Eurus is a suite of open-source Large Language Models (LLMs) and a reward model optimized for complex reasoning tasks. It targets researchers and developers seeking high-performance models for coding, math, and logical problem-solving, offering significant improvements over existing open-source alternatives and even surpassing GPT-3.5 Turbo in certain reasoning benchmarks.
How It Works
Eurus models are fine-tuned using the UltraInteract dataset, a novel alignment dataset designed for complex reasoning. UltraInteract structures data as preference trees, capturing step-by-step reasoning chains, multi-turn interactions with critiques, and pairwise preference data. This approach allows for both Supervised Fine-Tuning (SFT) on correct reasoning paths and Preference Learning (PL) on comparative data, leading to enhanced reasoning capabilities and instruction following.
Quick Start & Requirements
- Installation: Models are available via Hugging Face Transformers.
- Dependencies: Requires PyTorch and Hugging Face libraries. Specific model variants may have significant VRAM requirements (e.g., 70B models).
- Resources: Access to substantial GPU resources is recommended for running larger models.
- Links: Eurus Collection, UltraInteract Dataset
Highlighted Details
- Eurus-70B achieves 33.3% pass@1 on LeetCode and 32.6% on TheoremQA, outperforming open-source models by over 13.3%.
- Eurux-8x22B variants demonstrate strong reasoning, chat, and instruction-following capabilities.
- Eurus-RM-7B shows strong preference modeling performance, outperforming GPT-4 on certain reasoning tasks.
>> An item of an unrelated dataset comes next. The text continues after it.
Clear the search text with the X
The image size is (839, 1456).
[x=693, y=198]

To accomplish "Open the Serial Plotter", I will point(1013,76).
- The UltraInteract dataset includes 86k instructions, 286k correct answers, and 219k preference pairs.
Maintenance & Community
- The project is associated with OpenBMB and has contributions from multiple researchers.
- Updates are provided via news releases on the project page.
Licensing & Compatibility
- The models are released under a permissive license (likely Apache 2.0, but requires verification for specific model weights).
- Compatible with standard LLM inference frameworks.
Limitations & Caveats
- While performance is strong, the specific benchmark results should be independently verified.
- Running the larger 70B and 8x22B models requires significant computational resources.